• **STATED EXERCISE**:
Reproduce the passage of the text on film photography starting at "And so, while" and ending at "just for fun.", substituting "device" for "camera".

• **EXTRACTED TEXT**:
┄┄┄┄┄┄

The fun part about a hobby is that you can take risks and trying things out with little to no consequence (if you don’t count time or effort).
And so, while I don’t do New Year’s resolutions, this year I’m going to try to do a bit more 35mm film photography.
I just posted my first batch of photos developed from a roll of Fuji Superia film. My local photo shop actually developed them for me last year, but it’s taken me this long to get them scanned and uploaded. I’m also working on a roll of Ilford black and white film that I’m excited about.
All of this film stuff has me thinking about experimenting with film more. Specifically, I want to play with my Tomyko LT002 plastic toy camera. I just loaded it with some Lomography 400 speed color film (if you’re going to go toy/plastic, go all the way, right?). While poking around, doing some research on the camera, I came across some sample images – the type of dreamy photos I’ve wanted to make, just for fun.

┄┄┄┄┄┄

• **DATA SEGMENT**:
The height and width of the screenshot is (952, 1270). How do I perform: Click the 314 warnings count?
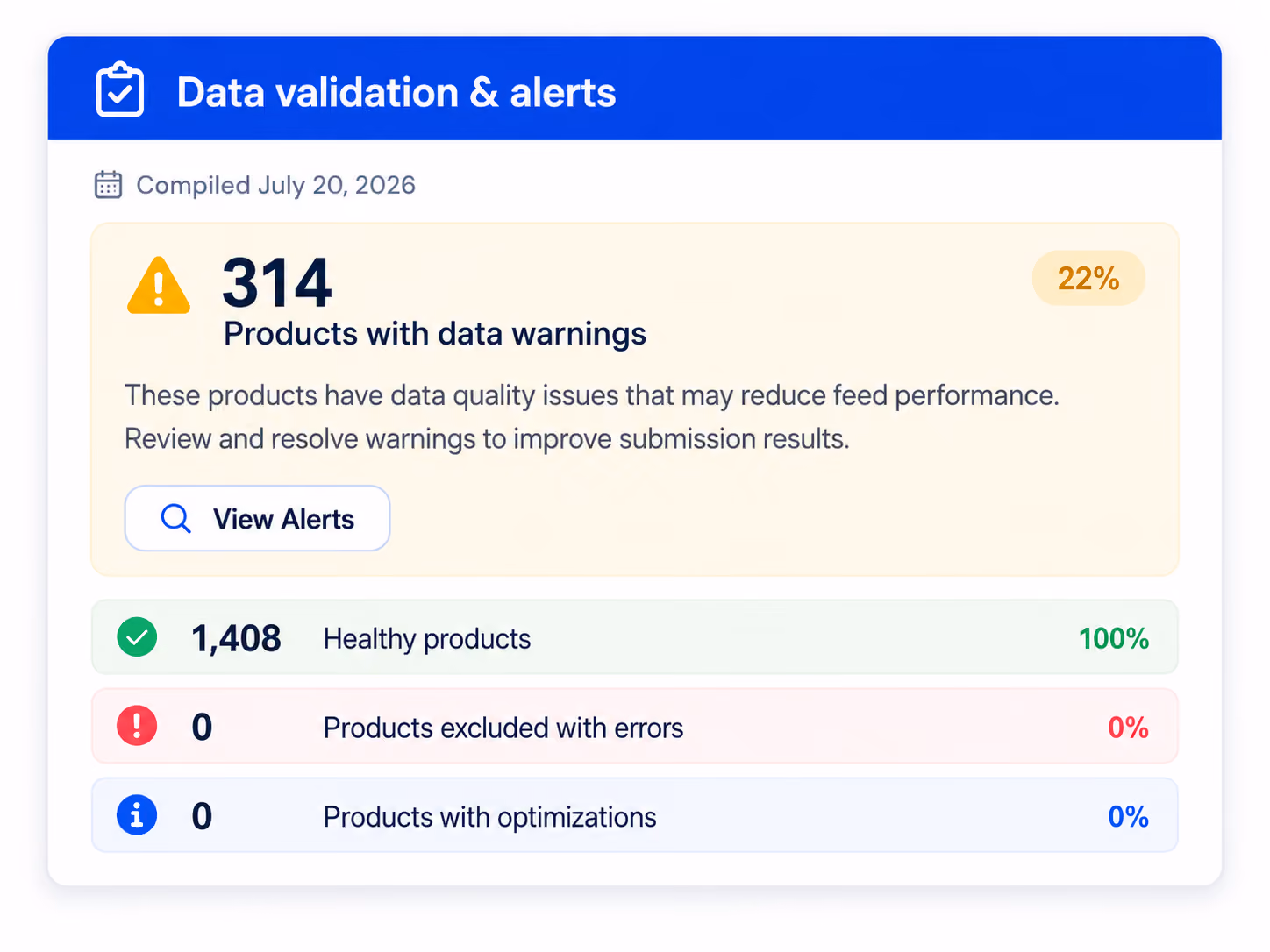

┄┄┄┄┄┄

• **WRITTEN SOLUTION**:
And so, while I don’t do New Year’s resolutions, this year I’m going to try to do a bit more 35mm film photography.
I just posted my first batch of photos developed from a roll of Fuji Superia film. My local photo shop actually developed them for me last year, but it’s taken me this long to get them scanned and uploaded. I’m also working on a roll of Ilford black and white film that I’m excited about.
All of this film stuff has me thinking about experimenting with film more. Specifically, I want to play with my Tomyko LT002 plastic toy device. I just loaded it with some Lomography 400 speed color film (if you’re going to go toy/plastic, go all the way, right?). While poking around, doing some research on the device, I came across some sample images – the type of dreamy photos I’ve wanted to make, just for fun.